As for ACF, I noticed that I can call ACF functions from ColdFusion Fiddle (cffiddle.org) which appears here and there in ACF’s documentation.
So I checked the behavior of the URLDecode() funciton over there.
I found that ACF doesn’t have issues decoding partially encoded multi-byte sequences, which is good. And it is also just as permissive for erroneous input as Lucee is. It won’t raise exceptions on ill-formed input such as “%#” or just “%”.
So fixing the partially encoded string problem, while maintaining the permissiveness seems to fix an existing compatibility gap without the risk of breaking someone’s (ACF compatible) code.

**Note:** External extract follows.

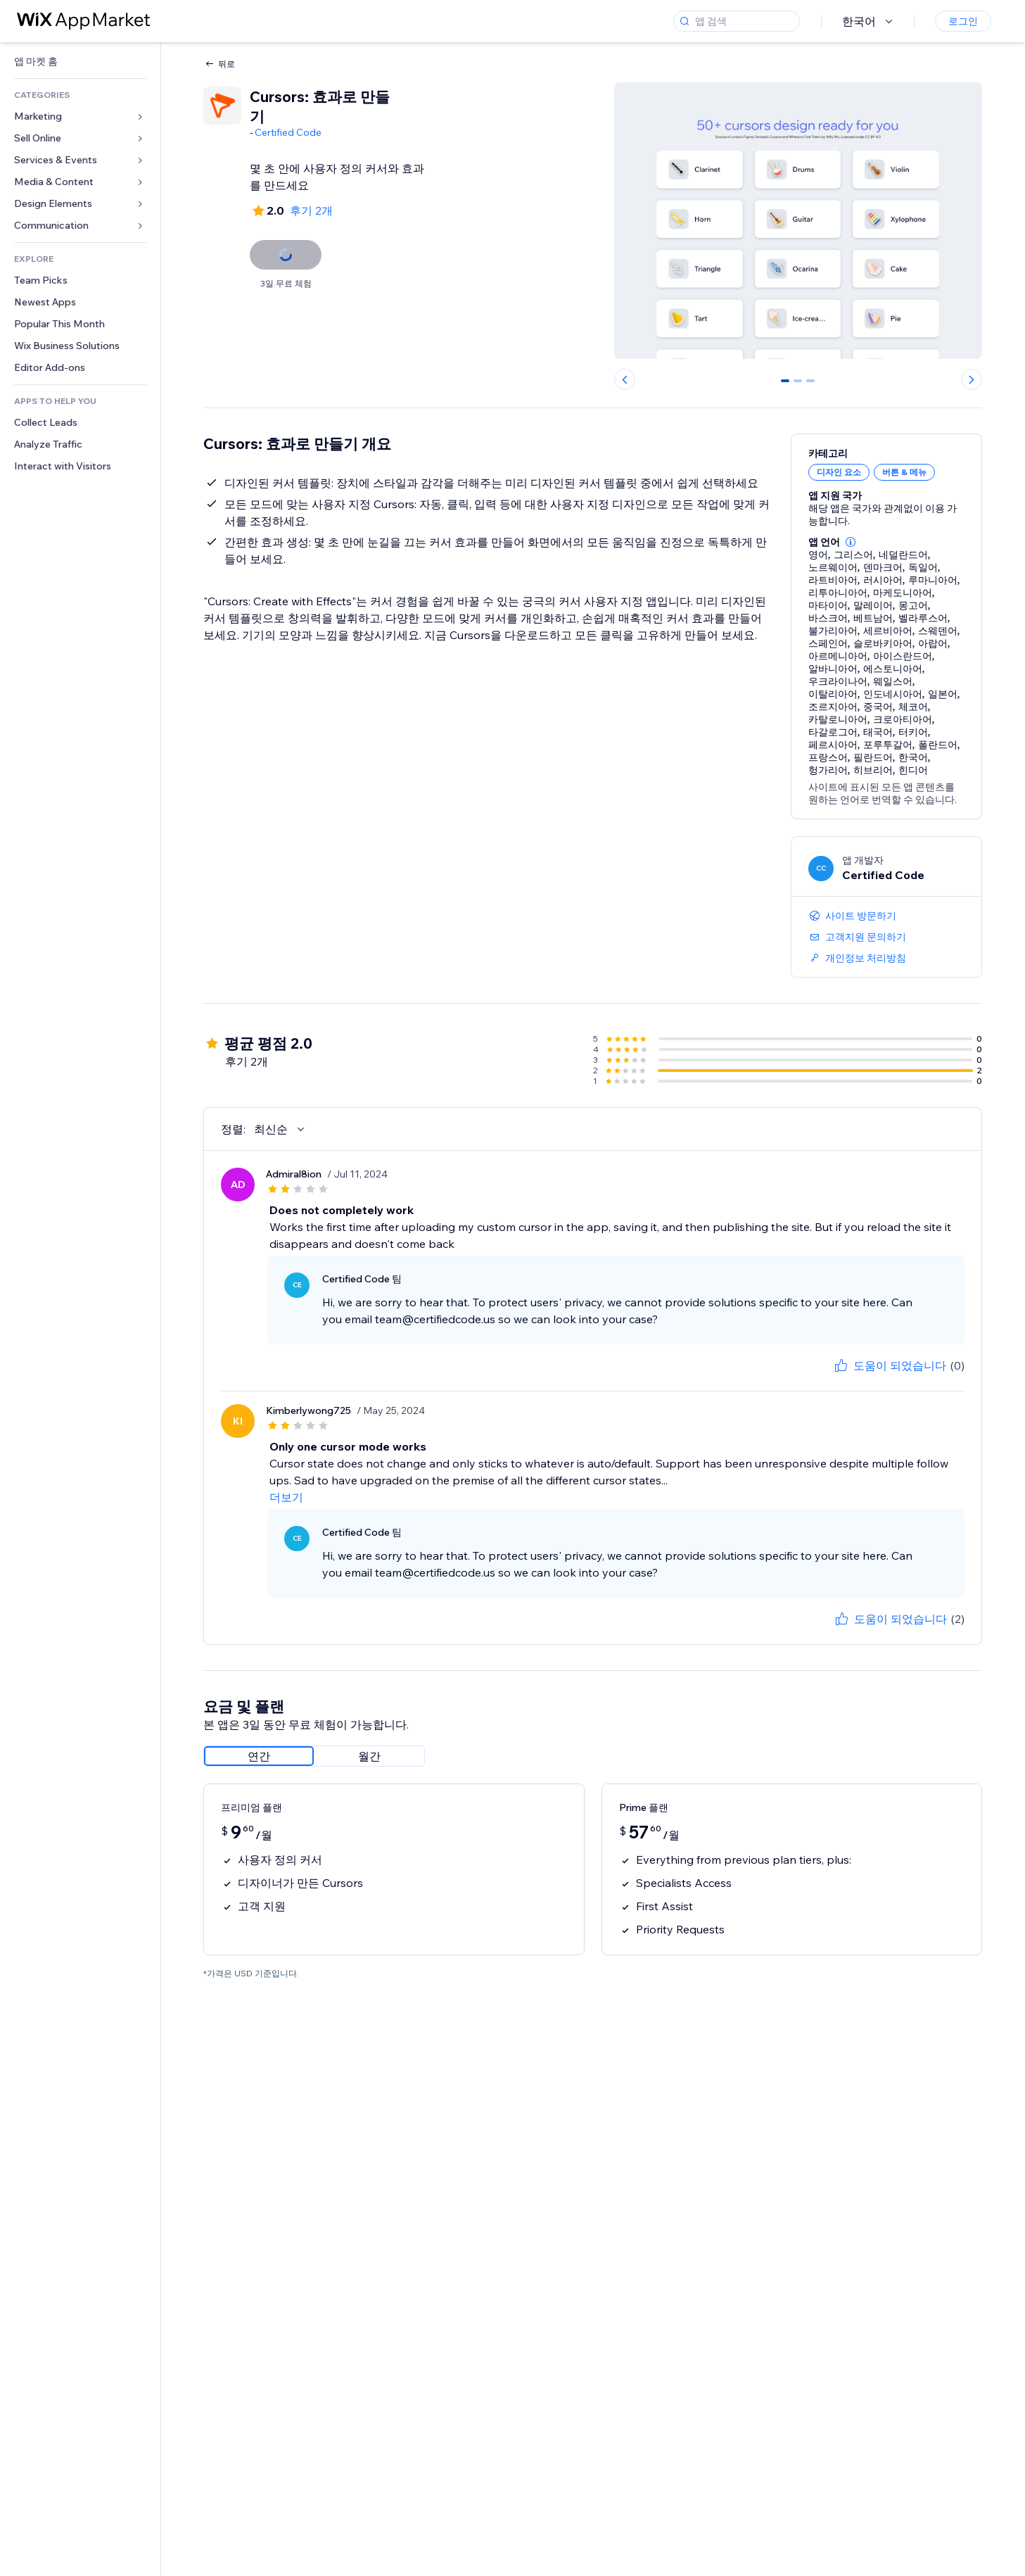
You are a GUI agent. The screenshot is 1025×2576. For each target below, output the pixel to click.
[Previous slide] (624, 379)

I will post a PR as follows:
For the URLDecoder class, replace it with a hand written version.
For the URLDecode() function, maintain the current code structure that first calls the common library, but when that causes an error, give it a second try with URLDecoder(). I will replace the current call to java.net.URLDecoder to a call to apache.commons.codec.net.URLDecoder.